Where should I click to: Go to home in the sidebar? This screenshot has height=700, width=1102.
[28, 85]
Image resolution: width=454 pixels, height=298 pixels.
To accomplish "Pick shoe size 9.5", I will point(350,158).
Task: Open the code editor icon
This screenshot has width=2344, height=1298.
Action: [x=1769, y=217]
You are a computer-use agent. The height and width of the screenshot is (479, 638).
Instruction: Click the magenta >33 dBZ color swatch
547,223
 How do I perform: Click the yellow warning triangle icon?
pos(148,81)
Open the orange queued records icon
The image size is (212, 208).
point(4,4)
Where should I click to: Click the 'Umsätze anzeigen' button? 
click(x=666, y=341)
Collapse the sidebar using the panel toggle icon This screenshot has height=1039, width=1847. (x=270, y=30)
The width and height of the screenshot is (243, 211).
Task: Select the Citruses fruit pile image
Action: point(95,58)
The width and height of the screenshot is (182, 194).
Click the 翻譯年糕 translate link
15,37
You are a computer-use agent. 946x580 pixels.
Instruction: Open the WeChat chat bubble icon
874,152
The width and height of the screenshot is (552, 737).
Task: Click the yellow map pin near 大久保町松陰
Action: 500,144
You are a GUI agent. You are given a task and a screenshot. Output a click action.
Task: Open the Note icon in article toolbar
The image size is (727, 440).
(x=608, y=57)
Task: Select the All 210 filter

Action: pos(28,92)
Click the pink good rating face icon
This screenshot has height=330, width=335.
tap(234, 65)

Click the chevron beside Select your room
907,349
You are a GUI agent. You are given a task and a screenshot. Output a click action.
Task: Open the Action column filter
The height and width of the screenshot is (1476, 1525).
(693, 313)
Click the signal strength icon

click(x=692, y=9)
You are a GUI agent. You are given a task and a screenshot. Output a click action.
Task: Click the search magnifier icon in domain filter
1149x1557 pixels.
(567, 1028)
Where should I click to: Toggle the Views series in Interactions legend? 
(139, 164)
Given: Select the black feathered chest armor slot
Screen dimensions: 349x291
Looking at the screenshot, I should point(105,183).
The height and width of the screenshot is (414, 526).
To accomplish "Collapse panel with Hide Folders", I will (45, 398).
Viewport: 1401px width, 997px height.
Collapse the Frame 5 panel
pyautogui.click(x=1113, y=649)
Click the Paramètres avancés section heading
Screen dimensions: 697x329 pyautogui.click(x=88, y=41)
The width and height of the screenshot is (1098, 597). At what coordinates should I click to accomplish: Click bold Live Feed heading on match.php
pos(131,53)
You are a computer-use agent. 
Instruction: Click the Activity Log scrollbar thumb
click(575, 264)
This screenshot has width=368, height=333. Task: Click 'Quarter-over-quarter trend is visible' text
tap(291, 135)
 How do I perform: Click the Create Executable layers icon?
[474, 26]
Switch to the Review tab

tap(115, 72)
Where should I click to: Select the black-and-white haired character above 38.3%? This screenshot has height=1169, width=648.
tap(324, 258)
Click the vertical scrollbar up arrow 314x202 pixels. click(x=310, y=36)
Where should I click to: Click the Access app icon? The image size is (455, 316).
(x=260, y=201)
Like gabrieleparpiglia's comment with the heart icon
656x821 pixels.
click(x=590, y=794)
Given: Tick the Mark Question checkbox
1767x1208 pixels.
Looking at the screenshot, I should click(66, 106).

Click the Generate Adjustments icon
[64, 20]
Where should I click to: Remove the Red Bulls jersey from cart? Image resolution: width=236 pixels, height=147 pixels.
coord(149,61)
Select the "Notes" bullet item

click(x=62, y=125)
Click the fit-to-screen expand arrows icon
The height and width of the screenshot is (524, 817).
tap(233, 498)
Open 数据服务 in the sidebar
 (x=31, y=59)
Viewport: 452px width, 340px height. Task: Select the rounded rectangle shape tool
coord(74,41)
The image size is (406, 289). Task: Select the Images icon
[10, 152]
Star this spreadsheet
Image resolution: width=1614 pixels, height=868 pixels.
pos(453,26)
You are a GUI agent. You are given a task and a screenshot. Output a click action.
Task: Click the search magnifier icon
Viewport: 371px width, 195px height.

===

Count the lines in the listing above that contain the string "yellow". Give only the number.

* Task answer
2